11 réflexions sur « Etape 94, de Peggy’s Cove à Chester, 65 km »

  1. A chacun son Everest…Le parcours est parfois très difficile mais tu gardes le cap. Un grand exemple de persévérance et de ténacité devant tant d’obstacles. En même temps je suis certaine que ta satisfaction sera grandiose au bout du parcours. Certains t’avaient suggéré d’arrêter et de reprendre une autre fois ce périple hors du commun mais je me doutais bien que tu allais continuer pour atteindre ton sommet à toi.
    Merci de ce beau voyage que tu nous fais vivre à travers tes photos et récits.

    1. Que cela me fait plaisir de te retrouver. Tu as raison, je ne voudrais pas arreter à cause de la mauvaise météo mais simplement parce qu’il faudra que ce voyage ait une fin quand moi, je l’aurai choisi.

  2. Encore une fois, je suis donc contente que tu tombes sur des bonnes personnes! Mais…est ce que ce sont les gens qui ont la chance de tomber sur toi? Je l’ai vu comme ça en tout cas 😉

    Bon tourisme!
    (Je n’oublie pas ta cause, mes finances sont basses 🙁 Aussitot que possible, je garde quelques sous pour vous!)

    A demain! 😀

    1. Si maintenant vous ne savez pas que les canadiens sont gentils, c’est à désespèrer. Leur gentillesse, c’est la grande réussite de mon voyage. Bisous d’amour ma fille

  3. Bon courage ma chère cousine. Je lis chaque matin ta lettre et je suis toujours admirative de ce que tu fais et surprise par la gentillesse des gens que tu peux rencontrer. Quel beau pays !!

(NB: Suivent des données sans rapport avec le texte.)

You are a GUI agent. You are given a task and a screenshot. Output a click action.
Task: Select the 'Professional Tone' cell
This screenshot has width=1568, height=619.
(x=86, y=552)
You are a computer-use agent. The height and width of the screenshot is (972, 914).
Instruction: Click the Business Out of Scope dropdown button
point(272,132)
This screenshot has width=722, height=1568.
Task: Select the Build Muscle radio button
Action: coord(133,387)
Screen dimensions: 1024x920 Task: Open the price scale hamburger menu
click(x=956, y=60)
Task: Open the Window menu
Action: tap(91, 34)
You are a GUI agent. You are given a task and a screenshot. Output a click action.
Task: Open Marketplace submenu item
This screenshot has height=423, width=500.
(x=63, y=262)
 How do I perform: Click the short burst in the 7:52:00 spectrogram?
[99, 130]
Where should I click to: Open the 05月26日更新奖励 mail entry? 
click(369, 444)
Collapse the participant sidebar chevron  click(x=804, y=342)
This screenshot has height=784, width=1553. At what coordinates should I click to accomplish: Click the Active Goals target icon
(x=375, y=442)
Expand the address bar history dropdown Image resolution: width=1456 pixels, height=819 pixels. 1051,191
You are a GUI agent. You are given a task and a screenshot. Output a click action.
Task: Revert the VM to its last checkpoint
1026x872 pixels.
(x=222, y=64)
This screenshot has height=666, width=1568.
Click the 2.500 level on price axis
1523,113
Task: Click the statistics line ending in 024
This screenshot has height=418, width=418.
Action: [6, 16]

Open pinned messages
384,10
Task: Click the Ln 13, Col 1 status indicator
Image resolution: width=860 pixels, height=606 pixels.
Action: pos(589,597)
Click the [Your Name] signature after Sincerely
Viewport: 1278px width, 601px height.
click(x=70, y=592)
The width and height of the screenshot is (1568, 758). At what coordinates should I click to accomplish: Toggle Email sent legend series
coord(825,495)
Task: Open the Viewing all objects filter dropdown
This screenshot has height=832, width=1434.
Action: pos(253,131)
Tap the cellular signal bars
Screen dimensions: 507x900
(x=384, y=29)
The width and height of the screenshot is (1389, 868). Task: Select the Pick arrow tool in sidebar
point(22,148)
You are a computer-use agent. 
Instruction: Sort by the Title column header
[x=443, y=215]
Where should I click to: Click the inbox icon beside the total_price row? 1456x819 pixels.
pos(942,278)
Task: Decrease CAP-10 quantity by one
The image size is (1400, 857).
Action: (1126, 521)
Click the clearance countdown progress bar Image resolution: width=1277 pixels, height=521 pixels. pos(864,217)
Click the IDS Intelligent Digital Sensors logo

    Bravo encore, je t’embrasse très fort et garde le moral
    Isabelle

  4. Salut la trempée,
    Là c’est le philosophe qui parle (tu sais, celui qu’est au fond de la classe près du radiateur). Je fais partie des certains qui t’avaient dit qu’une possibilité était de finir ce voyage au printemps. J’ai été élevé comme toi dans la morale, pardon l’éthique « qu’on est pas sur terre pour rigoler », d’où mon idée d’abréger. J’oubliais que tu es de l’école des Stoïciens et moi de celle du Jardin d’Épicure. En plus, je ne me suis jamais fixé de sommet et enfin je serais trop timide pour demander l’hospitalité. De là était venue mon idée, me mettant à ta place, de voyage en 2 temps. Idée idiote car qui sur terre pourrait se mettre à ta place? Tu es unique! En fait, la seule chose qui m’empécherait de rentrer prématurément serait l’idée de faire l’an prochain un nouveau voyage Paris-Canada avec vélo sur British Airways, comme celui que tu as fait au printemps dernier. Voyage inoubliable!

    Une autre idée, meilleure celle-là, tu sais que j’ai pas mal pédalé dans Kyoto. Là, par temps de pluie, certains cyclistes fixent un parapluie sur leur guidon. Voilà la solution! Que n’y as-tu pensé plus tôt!